-- Stored items --
- Opening Delimiter -

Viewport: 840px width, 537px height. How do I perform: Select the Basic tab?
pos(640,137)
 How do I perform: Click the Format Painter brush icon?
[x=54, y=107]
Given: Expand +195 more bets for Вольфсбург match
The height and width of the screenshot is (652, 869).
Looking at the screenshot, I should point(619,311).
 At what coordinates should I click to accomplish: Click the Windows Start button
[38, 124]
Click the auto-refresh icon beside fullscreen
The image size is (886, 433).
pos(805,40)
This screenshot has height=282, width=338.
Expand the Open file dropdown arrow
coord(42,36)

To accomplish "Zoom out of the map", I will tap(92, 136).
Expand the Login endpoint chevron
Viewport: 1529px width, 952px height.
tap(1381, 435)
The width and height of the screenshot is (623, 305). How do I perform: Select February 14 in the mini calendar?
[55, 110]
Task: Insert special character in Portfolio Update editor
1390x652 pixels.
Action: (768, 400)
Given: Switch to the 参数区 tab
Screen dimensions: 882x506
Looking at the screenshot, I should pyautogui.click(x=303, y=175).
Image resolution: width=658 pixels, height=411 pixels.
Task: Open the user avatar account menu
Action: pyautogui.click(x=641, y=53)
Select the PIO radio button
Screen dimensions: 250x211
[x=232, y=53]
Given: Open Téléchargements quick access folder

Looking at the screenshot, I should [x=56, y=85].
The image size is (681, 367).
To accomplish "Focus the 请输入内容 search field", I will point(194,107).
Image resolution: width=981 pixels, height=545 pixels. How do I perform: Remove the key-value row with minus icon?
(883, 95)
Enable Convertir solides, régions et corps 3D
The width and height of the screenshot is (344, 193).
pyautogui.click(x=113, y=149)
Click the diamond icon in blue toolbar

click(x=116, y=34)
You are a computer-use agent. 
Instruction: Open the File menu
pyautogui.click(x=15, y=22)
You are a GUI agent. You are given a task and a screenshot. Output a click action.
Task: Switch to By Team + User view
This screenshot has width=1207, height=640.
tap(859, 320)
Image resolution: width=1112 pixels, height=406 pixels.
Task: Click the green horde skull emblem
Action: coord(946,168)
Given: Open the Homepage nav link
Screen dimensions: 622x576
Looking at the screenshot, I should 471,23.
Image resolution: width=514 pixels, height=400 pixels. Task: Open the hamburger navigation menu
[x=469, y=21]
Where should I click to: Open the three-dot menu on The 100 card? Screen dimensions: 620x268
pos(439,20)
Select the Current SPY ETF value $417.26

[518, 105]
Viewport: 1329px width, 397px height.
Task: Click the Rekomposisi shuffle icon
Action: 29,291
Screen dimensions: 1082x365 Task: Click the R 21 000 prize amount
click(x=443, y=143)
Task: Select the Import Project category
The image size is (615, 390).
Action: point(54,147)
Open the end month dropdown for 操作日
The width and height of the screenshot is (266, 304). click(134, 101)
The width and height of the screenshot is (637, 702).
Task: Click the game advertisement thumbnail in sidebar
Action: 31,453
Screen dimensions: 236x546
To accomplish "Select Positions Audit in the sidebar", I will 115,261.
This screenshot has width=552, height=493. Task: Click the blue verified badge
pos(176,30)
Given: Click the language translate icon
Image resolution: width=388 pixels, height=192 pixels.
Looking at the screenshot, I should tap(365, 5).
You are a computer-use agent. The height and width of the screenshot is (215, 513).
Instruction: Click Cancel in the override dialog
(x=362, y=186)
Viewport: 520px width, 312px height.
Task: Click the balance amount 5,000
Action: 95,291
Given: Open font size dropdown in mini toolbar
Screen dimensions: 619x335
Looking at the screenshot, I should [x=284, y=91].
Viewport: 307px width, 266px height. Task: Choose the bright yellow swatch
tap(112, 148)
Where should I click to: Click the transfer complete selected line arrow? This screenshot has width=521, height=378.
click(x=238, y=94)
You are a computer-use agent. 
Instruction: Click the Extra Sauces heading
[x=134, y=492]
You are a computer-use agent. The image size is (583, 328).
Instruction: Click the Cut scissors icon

- Closing Delimiter -

-- Aim of the exercise --
What you return should be exactly the lines above, starting at the one with "The width and height of the screenshot is (623, 305)." and ending at the one with "Given: Switch to the 参数区 tab", and nothing else.

-- Response box --
The width and height of the screenshot is (623, 305). How do I perform: Select February 14 in the mini calendar?
[55, 110]
Task: Insert special character in Portfolio Update editor
1390x652 pixels.
Action: (768, 400)
Given: Switch to the 参数区 tab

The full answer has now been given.